There are greater problems. “Even though testing has been made a priority in the national response, in many regions, especially those with the largest case surges, there are still long delays in turning around results, as much as a week to ten days. “I can’t tell you how frustrating it is to be back in the same place,” Gurley said. “We’ve got to be screaming about this again.” With test-result delays, contact tracing becomes somewhat futile, since the point is to reach an infected person’s possible contacts and ask them to quarantine before they start shedding virus. People, on average, pose an infectious risk roughly two days before symptoms start. “
So this is a huge problem as, to repeat, “people pose an infectious risk roughly two days before symptoms start.” Newsom’s “Number One-“ the imposition of testing makes matters worse as it will take longer to get text results. Did he take science in school, does he have any common sense, is he remotely intelligent? The answer appears to be no.

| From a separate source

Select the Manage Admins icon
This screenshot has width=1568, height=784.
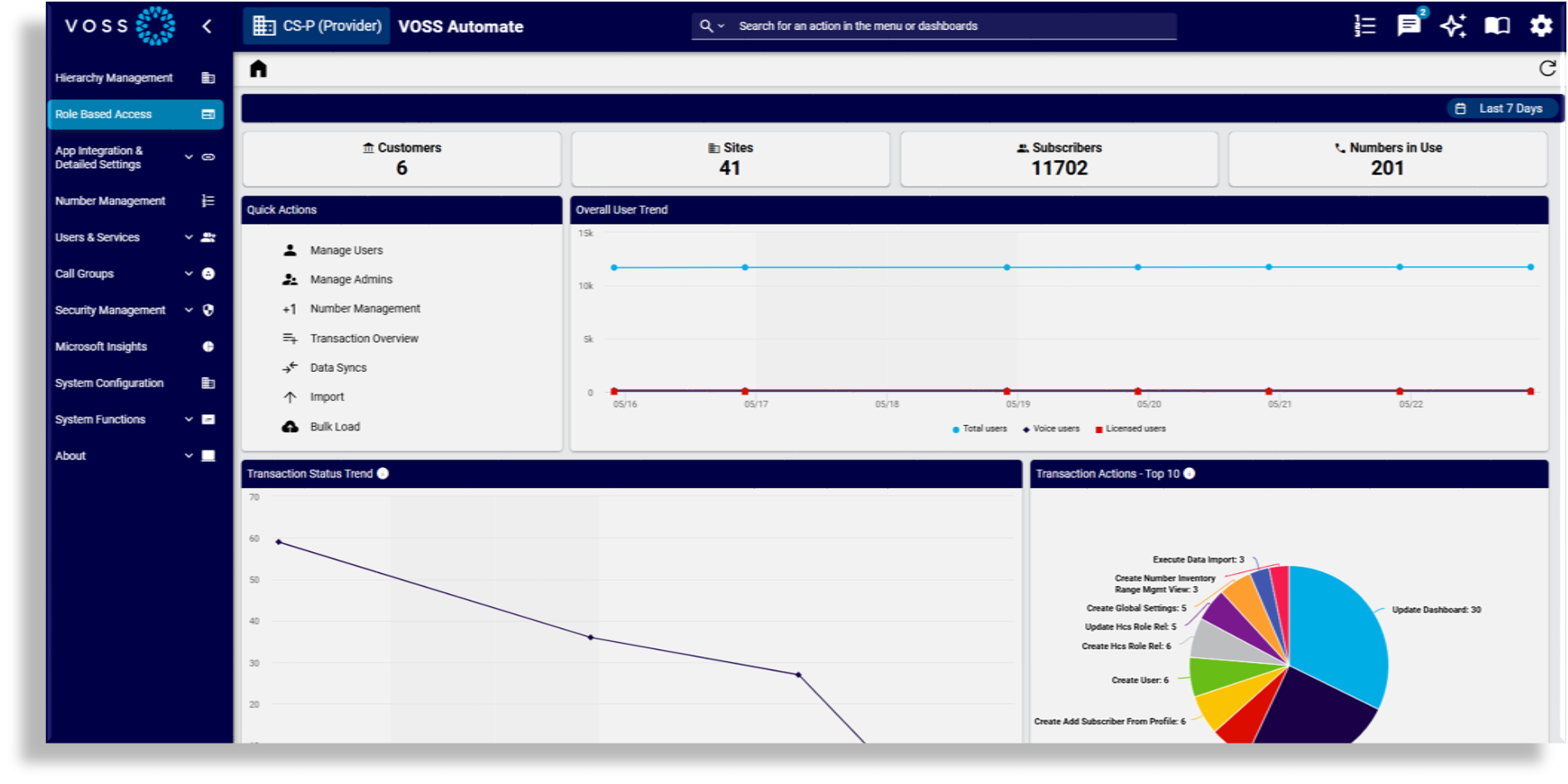pos(290,279)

I personally do not suffer from the restrictions imposed by the Watch Test. I do not own a business, arbitrarily shut down even though most infections are caused by private gatherings. I do not have a child who will be unable to go back to school unless the watch test is lifted. In the words of an idiom: My ox is not getting gored. The idiom’s meaning? Who is suffering or losing out in a given situation. Not me, but it is irritating as two conditions infuriate me: stupidity and victimhood. That is what is going on here. Fight back, confront Newsom, please.
I shall get off my virus rant. The photograph attached to this blog is a painting called “Hope” – it did not look terribly hopeful to me. I set out to tell the story and did. More about that in an upcoming blog. The other photographer a sign should bring you laughter.